# Vehicle Image Threshold reached??



## cannuck (Mar 17, 2009)

Tried to upload a couple more pics of the TT after having a Pipewerx exhaust fitted and I got the following :

"Garage Error Occured

Vehicle Image Threshold

You Have Reached The Number Of Images Per Vehicle That The Administrator Has Set. To Upload Anymore Please Delete An Existing Image"

Why am I limited to three images? I've seen other contributors with many more than this in their garages :?

I'd appreciate an explanation please :?:


----------



## Wallsendmag (Feb 12, 2004)

Could it be the size of the images ?


----------



## cannuck (Mar 17, 2009)

wallsendmag said:


> Could it be the size of the images ?


Well I've checked the image sizes and the pics for both cars add up to about 21k. 
I know there is a limit of 30k and one image on our signatures but I'm not aware of a limit (within reason of course) in the garage section :?

Obviously there must be [smiley=stop.gif]

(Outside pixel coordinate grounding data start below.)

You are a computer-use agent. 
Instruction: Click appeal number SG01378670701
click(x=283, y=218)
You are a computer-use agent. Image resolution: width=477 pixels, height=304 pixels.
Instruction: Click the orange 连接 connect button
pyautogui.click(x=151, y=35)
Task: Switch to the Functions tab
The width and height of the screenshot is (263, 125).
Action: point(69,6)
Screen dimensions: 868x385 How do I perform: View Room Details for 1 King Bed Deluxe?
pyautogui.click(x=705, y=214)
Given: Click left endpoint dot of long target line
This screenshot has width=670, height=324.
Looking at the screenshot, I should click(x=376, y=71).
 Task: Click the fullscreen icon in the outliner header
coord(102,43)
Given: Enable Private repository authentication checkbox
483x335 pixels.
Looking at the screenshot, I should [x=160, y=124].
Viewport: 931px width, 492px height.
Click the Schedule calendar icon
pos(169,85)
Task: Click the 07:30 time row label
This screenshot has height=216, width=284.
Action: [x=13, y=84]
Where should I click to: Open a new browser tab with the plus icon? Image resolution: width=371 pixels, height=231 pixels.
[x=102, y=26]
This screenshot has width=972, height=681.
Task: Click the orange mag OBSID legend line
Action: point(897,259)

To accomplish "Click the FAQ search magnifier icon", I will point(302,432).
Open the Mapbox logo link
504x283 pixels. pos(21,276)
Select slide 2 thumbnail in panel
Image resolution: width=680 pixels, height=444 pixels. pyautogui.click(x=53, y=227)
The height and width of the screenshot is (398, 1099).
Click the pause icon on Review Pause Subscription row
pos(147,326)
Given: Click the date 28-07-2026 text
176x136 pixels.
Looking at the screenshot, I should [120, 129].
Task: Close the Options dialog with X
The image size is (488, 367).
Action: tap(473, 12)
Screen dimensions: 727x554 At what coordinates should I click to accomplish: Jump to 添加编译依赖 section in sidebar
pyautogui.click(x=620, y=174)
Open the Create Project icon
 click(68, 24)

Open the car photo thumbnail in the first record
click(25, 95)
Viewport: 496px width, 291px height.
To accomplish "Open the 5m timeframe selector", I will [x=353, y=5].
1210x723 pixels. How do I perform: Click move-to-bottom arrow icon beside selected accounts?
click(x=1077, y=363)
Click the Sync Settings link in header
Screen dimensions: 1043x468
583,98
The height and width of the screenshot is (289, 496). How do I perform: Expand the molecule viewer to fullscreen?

Could an administrator clarify please :?:


----------



## Jae (May 6, 2002)

Nem and I have changed this, so now you should be able to continue with uploading your images

Cheers

Jae


----------



## cannuck (Mar 17, 2009)

Hi Jae
Many thanks to yourself & Nem for sorting this out  
Much appreciated & please keep up the great work for all of us on the forum [smiley=thumbsup.gif]

Rich


----------